= Fritz Süffert =

German entomologist

Fritz Süffert (1891–1945) was a German entomologist who specialised in studies of butterflies, especially their adaptive colouration. Süffert was editor of the German science journal Naturwissenschaften, and was responsible in January 1939, at the instigation of Paul Rosbaud, for rushing into print Otto Hahn's work on nuclear fission, which alerted the international science community to Germany's progress in nuclear physics.

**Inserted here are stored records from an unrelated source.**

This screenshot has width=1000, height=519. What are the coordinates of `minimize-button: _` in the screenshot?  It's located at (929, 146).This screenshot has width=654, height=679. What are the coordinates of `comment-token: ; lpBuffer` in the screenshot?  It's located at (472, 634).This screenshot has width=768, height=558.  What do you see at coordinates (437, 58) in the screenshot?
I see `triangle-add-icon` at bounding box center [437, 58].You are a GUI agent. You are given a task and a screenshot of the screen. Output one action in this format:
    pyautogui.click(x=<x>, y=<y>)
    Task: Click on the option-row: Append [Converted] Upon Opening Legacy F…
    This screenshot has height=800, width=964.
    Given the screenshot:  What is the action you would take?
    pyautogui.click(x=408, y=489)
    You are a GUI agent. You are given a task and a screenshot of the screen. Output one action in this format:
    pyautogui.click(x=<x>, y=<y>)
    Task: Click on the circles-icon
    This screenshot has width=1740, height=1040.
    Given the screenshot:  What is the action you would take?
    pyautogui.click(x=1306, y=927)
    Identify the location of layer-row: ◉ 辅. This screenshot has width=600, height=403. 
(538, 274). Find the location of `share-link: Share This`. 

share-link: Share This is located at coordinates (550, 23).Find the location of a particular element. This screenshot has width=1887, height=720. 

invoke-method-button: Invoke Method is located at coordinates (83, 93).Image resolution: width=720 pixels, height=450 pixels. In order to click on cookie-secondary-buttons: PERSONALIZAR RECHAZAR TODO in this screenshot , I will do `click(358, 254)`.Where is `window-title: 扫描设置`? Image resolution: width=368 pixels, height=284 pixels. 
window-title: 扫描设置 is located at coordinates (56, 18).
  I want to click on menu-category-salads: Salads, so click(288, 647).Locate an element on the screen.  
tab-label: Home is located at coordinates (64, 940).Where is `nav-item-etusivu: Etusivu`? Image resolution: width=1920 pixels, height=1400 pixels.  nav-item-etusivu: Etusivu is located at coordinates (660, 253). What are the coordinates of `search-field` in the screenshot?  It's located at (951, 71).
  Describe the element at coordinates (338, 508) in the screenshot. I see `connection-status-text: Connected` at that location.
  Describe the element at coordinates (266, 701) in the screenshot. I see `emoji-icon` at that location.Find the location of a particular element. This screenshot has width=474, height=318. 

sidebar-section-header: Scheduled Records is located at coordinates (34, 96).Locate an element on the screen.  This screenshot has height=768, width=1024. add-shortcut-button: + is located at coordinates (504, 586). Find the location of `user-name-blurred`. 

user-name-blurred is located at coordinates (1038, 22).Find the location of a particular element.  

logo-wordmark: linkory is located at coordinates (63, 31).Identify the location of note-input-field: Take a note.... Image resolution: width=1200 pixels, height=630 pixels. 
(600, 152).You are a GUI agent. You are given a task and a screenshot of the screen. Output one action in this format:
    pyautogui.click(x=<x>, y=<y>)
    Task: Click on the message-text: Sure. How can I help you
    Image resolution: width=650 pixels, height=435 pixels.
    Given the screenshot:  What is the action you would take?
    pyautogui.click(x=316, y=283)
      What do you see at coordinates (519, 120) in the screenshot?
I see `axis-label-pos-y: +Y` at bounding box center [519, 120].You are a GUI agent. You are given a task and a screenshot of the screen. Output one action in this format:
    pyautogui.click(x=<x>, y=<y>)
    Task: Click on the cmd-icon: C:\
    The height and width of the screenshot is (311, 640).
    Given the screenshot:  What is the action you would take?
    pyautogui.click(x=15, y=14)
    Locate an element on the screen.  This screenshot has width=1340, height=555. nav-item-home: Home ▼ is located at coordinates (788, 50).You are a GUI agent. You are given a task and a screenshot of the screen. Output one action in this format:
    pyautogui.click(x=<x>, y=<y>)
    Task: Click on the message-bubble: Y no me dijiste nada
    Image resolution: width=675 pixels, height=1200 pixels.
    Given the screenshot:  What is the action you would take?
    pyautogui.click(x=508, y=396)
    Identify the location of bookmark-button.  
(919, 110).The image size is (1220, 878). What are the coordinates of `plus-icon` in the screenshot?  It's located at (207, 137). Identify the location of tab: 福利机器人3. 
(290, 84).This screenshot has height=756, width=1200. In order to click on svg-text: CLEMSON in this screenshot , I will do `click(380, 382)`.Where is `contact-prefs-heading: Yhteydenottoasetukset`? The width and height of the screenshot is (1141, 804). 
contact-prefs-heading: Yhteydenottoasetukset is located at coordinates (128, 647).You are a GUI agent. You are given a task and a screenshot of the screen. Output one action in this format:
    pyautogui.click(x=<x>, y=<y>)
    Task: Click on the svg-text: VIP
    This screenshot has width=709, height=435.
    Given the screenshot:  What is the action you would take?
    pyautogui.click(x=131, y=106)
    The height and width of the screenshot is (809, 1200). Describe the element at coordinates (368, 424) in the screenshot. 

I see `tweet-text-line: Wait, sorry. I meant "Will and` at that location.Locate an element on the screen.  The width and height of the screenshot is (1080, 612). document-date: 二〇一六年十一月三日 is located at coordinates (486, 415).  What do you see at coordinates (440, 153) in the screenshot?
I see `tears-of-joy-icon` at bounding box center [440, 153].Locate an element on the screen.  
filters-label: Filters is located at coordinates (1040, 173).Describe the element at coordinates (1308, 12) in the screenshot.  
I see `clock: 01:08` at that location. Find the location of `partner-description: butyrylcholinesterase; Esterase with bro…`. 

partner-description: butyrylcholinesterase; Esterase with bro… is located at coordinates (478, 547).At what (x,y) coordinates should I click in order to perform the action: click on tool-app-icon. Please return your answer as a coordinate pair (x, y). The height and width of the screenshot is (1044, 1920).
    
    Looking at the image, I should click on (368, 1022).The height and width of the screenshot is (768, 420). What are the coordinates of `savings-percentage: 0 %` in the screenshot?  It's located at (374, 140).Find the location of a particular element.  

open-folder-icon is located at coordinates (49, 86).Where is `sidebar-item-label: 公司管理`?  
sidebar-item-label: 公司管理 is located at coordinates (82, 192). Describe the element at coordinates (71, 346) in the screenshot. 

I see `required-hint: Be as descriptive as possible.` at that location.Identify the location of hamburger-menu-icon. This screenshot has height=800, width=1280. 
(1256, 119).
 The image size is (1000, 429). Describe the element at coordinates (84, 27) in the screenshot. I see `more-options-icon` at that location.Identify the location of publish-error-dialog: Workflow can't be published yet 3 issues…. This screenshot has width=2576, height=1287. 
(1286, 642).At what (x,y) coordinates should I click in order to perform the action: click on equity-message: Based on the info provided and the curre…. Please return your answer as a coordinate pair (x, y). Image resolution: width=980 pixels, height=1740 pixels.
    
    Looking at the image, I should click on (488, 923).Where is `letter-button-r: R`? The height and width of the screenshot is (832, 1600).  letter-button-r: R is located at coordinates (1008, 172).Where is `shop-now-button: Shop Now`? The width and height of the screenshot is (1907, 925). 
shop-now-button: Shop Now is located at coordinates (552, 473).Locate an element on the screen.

He died on April 24, 1945 during the Battle of Berlin.

==Works==
- Süffert, F. (1925): Geheime Gesetzmässigkeiten in der Zeichnung der Schmetterlinge Revue suisse de Zoologie 32(10), pp. 107–111
- Süffert, F. (1926): Die Flügelschuppen der Schmetterlinge, ihr Bau und ihre Farben Mikroskopie für Naturfreunde 4(1), pp. 1–9, figs. 1-2; (3) 65-77, pl. 4, figs. 3, 5-7.
- Süffert, F. (1927): Zur vergleichenden Analyse der Schmetterlingszeichnung, "Biol. Zentralbl." 47, 1927, pp. 385–413.
- Süffert, F. (1929): Morphologische Erscheinungsgruppen in der Flügelzeichnung der Schmetterlinge, insbesondere die Querbindenzeichnung - Wilhelm Roux' Archiv für Entwicklungsmechanik der Organismen 120, pp. 299–383, 51 figs.